それを私共では復職準備性と呼んでいますが、生活のリズム、集中力、仕事を継続する体力、人との繋がり、仕事を通じて得られた知識や対処法などです。
リワークプログラムではそれらを回復することと再発予防が二つの柱ですが、今回はリワークに参加しなかったものとして考えてみます。
まず第一に生活リズムを整えることと通勤訓練を行います。
通常の出勤している時間に起床し、普段の通勤経路で会社近くまで出勤し、暫く過ごしてから戻り、図書館やカフェなどで本を読んだりパソコン入力などを行い帰宅します。
2週間程度行い、生活記録表に記入します。それを産業医か主治医に見せて、問題なく実践出来たら、復職が許可されます。
会社によって異なりますが、最初は短時間勤務や残業無しなど、業務負担の軽減が考慮されます。
それを暫く続け、問題がなければ正式に復職になります。
その後もしばらくは業務負担の軽減は継続し、定期的に上司や産業医の面談を受け、状態を報告します。もちろん通院は継続し、服薬も継続します。
良くなったからと言って急に服薬を中止してはいけません。
復職してから半年くらいは再発しやすい時期ですので注意が必要です。
そこで問題が無ければ徐々に残業を許可しますが、最初は10時間から20時間程度とし、それで問題なければ通常勤務とし、残業も40時間まで可とします。
その時点で、定期的なフォローアップは終了になりますが、通院治療は継続します。
どれくらい通院するかは、初発か否か、会社の支援体制、業務負担の軽重などによって異なってきます。
初発の場合は1年くらい経過を見て、問題が無ければ終了可能ですが、再発を繰り返している方は治療の継続が必要です。
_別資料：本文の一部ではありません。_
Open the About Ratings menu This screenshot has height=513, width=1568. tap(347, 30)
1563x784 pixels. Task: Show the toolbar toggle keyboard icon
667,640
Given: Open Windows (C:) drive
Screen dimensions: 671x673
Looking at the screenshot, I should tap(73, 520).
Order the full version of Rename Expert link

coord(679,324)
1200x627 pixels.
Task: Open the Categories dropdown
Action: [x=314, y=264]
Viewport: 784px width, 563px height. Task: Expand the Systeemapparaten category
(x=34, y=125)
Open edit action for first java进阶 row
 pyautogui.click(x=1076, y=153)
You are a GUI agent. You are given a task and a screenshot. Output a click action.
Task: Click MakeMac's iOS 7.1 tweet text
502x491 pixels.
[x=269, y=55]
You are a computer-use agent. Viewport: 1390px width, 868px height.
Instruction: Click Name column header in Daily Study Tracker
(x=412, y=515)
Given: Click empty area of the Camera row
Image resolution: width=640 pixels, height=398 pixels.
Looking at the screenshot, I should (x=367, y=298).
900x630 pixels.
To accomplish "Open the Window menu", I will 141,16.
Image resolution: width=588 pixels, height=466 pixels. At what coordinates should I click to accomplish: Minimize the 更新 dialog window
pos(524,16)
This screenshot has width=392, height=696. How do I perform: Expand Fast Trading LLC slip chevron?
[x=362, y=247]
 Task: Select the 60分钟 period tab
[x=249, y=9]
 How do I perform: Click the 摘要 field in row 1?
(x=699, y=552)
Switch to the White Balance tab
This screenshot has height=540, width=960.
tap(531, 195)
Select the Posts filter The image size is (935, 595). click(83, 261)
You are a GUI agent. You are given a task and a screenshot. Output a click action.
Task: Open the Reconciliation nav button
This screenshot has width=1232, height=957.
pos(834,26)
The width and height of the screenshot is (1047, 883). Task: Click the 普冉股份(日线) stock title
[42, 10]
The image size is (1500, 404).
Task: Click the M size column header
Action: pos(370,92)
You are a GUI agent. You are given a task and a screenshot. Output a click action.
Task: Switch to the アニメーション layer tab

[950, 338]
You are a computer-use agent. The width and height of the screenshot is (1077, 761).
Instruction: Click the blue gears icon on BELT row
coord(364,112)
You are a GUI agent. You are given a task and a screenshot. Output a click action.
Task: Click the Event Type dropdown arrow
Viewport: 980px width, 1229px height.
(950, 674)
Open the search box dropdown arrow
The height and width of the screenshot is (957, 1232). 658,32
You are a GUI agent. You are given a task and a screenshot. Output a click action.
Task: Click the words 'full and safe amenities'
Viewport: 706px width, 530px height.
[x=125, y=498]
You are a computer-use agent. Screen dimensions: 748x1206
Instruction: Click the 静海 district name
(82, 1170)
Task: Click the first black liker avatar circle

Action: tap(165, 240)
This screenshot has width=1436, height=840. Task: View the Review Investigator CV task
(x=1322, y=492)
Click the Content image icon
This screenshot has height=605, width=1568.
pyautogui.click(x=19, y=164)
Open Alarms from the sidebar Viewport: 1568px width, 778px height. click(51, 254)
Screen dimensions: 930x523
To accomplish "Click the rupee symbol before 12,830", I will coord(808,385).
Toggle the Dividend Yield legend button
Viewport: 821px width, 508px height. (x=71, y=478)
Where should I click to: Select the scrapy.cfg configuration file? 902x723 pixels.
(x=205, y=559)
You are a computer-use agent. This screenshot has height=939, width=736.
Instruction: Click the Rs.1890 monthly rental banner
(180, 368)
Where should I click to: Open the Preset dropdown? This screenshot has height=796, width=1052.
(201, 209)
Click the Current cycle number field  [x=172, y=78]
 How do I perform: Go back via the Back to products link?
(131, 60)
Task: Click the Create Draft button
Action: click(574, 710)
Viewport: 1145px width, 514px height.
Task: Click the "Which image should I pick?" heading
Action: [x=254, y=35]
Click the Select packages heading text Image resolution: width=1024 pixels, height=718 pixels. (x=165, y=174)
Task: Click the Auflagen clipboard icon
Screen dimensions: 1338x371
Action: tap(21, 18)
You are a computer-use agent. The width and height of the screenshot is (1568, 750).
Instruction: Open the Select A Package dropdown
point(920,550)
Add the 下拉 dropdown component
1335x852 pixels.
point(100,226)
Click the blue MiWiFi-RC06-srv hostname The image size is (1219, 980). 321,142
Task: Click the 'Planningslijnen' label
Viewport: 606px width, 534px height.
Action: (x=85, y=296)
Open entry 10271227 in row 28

会社側が再発予防のためにストレスが過剰にならないよう配慮してくれるかどうかも重要です。
普段の生活でもリラックスすることに努め、気分転換や趣味を持つことや、睡眠をしっかりとることも大切です。
再休職を防ぐためには再発兆候の段階で対応することが重要です。
再発兆候としては、早朝覚醒、途中覚醒、朝の気分がよくないことが主ですが、その時点で主治医に相談し、薬剤調整等を行うことが大切です。